Every record must be restated exactly as written.

(Beginning of Task input)

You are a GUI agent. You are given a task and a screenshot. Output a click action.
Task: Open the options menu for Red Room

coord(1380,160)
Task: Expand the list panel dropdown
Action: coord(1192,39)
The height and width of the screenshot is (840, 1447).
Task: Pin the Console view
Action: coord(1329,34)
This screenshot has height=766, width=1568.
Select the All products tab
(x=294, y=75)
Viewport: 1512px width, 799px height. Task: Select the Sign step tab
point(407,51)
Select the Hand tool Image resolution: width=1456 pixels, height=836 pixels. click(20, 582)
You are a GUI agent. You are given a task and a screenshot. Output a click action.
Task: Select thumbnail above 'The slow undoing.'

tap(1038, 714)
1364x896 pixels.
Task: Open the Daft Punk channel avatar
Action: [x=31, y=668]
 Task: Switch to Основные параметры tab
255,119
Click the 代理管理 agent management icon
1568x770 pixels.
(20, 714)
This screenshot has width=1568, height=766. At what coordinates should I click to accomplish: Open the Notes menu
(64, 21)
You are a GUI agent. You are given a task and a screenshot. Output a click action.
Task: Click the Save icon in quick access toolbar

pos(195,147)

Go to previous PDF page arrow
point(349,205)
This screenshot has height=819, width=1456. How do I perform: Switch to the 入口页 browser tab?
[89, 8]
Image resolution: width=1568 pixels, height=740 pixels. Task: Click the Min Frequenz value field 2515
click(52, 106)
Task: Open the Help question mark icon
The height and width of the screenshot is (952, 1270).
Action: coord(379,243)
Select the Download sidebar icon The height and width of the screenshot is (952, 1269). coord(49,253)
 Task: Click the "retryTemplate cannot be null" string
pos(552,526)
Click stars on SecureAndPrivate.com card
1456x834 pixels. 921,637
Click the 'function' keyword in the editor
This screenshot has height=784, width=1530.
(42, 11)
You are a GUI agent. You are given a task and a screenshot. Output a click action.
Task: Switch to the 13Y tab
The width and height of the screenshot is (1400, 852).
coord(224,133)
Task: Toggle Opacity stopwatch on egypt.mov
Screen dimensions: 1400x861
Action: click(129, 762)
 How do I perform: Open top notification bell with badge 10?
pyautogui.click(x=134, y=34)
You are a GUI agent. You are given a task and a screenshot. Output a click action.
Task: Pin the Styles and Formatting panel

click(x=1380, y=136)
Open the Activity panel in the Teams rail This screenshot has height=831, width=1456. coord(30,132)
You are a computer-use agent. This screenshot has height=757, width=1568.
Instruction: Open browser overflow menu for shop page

(End of Task input)

• [Solution for this exercise]
You are a GUI agent. You are given a task and a screenshot. Output a click action.
Task: Open the options menu for Red Room

coord(1380,160)
Task: Expand the list panel dropdown
Action: coord(1192,39)
The height and width of the screenshot is (840, 1447).
Task: Pin the Console view
Action: coord(1329,34)
This screenshot has height=766, width=1568.
Select the All products tab
(x=294, y=75)
Viewport: 1512px width, 799px height. Task: Select the Sign step tab
point(407,51)
Select the Hand tool Image resolution: width=1456 pixels, height=836 pixels. click(20, 582)
You are a GUI agent. You are given a task and a screenshot. Output a click action.
Task: Select thumbnail above 'The slow undoing.'

tap(1038, 714)
1364x896 pixels.
Task: Open the Daft Punk channel avatar
Action: [x=31, y=668]
 Task: Switch to Основные параметры tab
255,119
Click the 代理管理 agent management icon
1568x770 pixels.
(20, 714)
This screenshot has width=1568, height=766. At what coordinates should I click to accomplish: Open the Notes menu
(64, 21)
You are a GUI agent. You are given a task and a screenshot. Output a click action.
Task: Click the Save icon in quick access toolbar

pos(195,147)

Go to previous PDF page arrow
point(349,205)
This screenshot has height=819, width=1456. How do I perform: Switch to the 入口页 browser tab?
[89, 8]
Image resolution: width=1568 pixels, height=740 pixels. Task: Click the Min Frequenz value field 2515
click(52, 106)
Task: Open the Help question mark icon
The height and width of the screenshot is (952, 1270).
Action: coord(379,243)
Select the Download sidebar icon The height and width of the screenshot is (952, 1269). coord(49,253)
 Task: Click the "retryTemplate cannot be null" string
pos(552,526)
Click stars on SecureAndPrivate.com card
1456x834 pixels. 921,637
Click the 'function' keyword in the editor
This screenshot has height=784, width=1530.
(42, 11)
You are a GUI agent. You are given a task and a screenshot. Output a click action.
Task: Switch to the 13Y tab
The width and height of the screenshot is (1400, 852).
coord(224,133)
Task: Toggle Opacity stopwatch on egypt.mov
Screen dimensions: 1400x861
Action: click(129, 762)
 How do I perform: Open top notification bell with badge 10?
pyautogui.click(x=134, y=34)
You are a GUI agent. You are given a task and a screenshot. Output a click action.
Task: Pin the Styles and Formatting panel

click(x=1380, y=136)
Open the Activity panel in the Teams rail This screenshot has height=831, width=1456. coord(30,132)
You are a computer-use agent. This screenshot has height=757, width=1568.
Instruction: Open browser overflow menu for shop page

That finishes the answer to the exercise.